Artikel 9 van de Mandaatregeling Ministerie van Veiligheid en Justitie 2011 wordt gewijzigd als volgt:

1. Voor de tekst wordt de aanduiding ‘1’ geplaatst.

2. Er wordt een lid toegevoegd, luidende:

  • 2. Door of namens de Minister van Binnenlandse Zaken en Koninkrijksrelaties verleende mandaten en ondermandaten op het terrein van de vreemdelingenwetgeving en van de Rijkswet op het Nederlanderschap, die op 4 november 2012 van kracht waren, worden aangemerkt als mandaten die met ingang van 5 november 2012 zijn verleend door of namens de Minister van Veiligheid en Justitie, met dien verstande dat:

    • a. mandaten aan de secretaris-generaal van het Ministerie van Binnenlandse Zaken en Koninkrijksrelaties worden aangemerkt als mandaten aan de secretaris-generaal van het Ministerie van Veiligheid en Justitie;

    • b. mandaten die rechtstreeks zijn verleend aan functionarissen die ressorteren onder het directoraat-generaal Vreemdelingenzaken worden aangemerkt als ondermandaten die overeenkomstig deze regeling zijn verleend.

ARTIKEL III

Deze regeling treedt in werking met ingang van de dag na de datum van uitgifte van de Staatscourant waarin zij wordt geplaatst en werkt terug tot en met 5 november 2012.

Deze regeling zal met de toelichting in de Staatscourant worden geplaatst.

De Minister van Veiligheid en Justitie, I.W. Opstelten.

TOELICHTING

Met ingang van 5 november 2012 heeft er een departementale herindeling plaatsgevonden met betrekking tot vreemdelingenzaken (Besluit houdende departementale herindeling met betrekking tot vreemdelingenzaken, nr. 12.002584, Stcrt. 2012, nr. 23043 ). De taken op het gebied van vreemdelingenzaken, met inbegrip van de Immigratie- en Naturalisatiedienst, het Centraal Orgaan opvang asielzoekers, de dienst Terugkeer en Vertrek, de grensbewaking inzake vreemdelingenzaken en de Rijkswet op het Nederlanderschap, zijn overgeheveld van het ministerie van Binnenlandse Zaken en Koninkrijksrelaties (BZK) naar het ministerie van Veiligheid en Justitie (VenJ).
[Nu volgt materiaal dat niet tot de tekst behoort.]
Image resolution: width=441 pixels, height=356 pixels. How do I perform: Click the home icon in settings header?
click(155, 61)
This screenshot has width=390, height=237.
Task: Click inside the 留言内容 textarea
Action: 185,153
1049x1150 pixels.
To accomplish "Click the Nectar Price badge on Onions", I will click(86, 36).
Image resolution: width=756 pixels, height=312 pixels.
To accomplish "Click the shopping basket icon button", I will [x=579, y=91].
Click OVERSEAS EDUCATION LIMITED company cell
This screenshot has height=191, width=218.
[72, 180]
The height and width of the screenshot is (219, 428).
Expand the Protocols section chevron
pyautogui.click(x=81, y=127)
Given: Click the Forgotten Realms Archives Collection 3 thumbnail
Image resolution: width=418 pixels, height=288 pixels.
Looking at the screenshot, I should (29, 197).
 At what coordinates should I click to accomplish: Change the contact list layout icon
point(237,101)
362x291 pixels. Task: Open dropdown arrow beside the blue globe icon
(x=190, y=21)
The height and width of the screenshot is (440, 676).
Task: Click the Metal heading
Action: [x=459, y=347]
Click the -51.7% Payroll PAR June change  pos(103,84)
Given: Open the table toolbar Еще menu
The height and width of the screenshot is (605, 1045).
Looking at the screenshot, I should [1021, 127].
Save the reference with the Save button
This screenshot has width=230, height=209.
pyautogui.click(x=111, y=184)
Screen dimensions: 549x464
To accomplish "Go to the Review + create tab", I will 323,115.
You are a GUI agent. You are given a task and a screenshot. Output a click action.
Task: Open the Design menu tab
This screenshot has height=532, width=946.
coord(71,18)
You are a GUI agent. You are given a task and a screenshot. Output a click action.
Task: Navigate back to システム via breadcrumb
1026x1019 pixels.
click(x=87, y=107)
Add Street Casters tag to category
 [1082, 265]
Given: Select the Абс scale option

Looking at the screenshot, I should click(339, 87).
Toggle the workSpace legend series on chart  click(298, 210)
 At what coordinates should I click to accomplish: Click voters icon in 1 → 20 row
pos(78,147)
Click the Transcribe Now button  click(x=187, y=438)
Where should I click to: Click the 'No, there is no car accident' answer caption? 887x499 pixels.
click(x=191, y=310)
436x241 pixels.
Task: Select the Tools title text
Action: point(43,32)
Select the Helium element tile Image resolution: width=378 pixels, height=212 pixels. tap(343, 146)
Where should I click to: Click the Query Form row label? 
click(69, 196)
Eén en ander heeft gevolgen voor de organisatie en de verleende mandaten van het ministerie van Veiligheid en Justitie. De dienstonderdelen op het terrein van immigratie en asiel, die tot 5 november 2012 deel uitmaakten van het ministerie van BZK, zijn thans ondergebracht onder het directoraat-generaal Vreemdelingzaken binnen het ministerie van VenJ, met daarbij de volgende dienstonderdelen:

  • a. het bureau Directeur-generaal Vreemdelingenzaken;

  • b. het bureau Regie en Besturing;

  • c. de directie Migratiebeleid (DMB);

  • d. de programmadirectie Identiteitsmanagement en Immigratie (IDMI);

  • e. de dienst Terugkeer en Vertrek (DT&V);

  • f. de baten-lastendienst Immigratie- en Naturalisatiedienst (IND);

  • g. het secretariaat van de Adviescommissie voor Vreemdelingenzaken (ACVZ);

  • h. het secretariaat Commissie Integraal Toezicht Terugkeer (CITT).

Aan deze regeling is terugwerkende kracht gegeven tot en met 5 november 2012.

De Minister van Veiligheid en Justitie, I.W. Opstelten.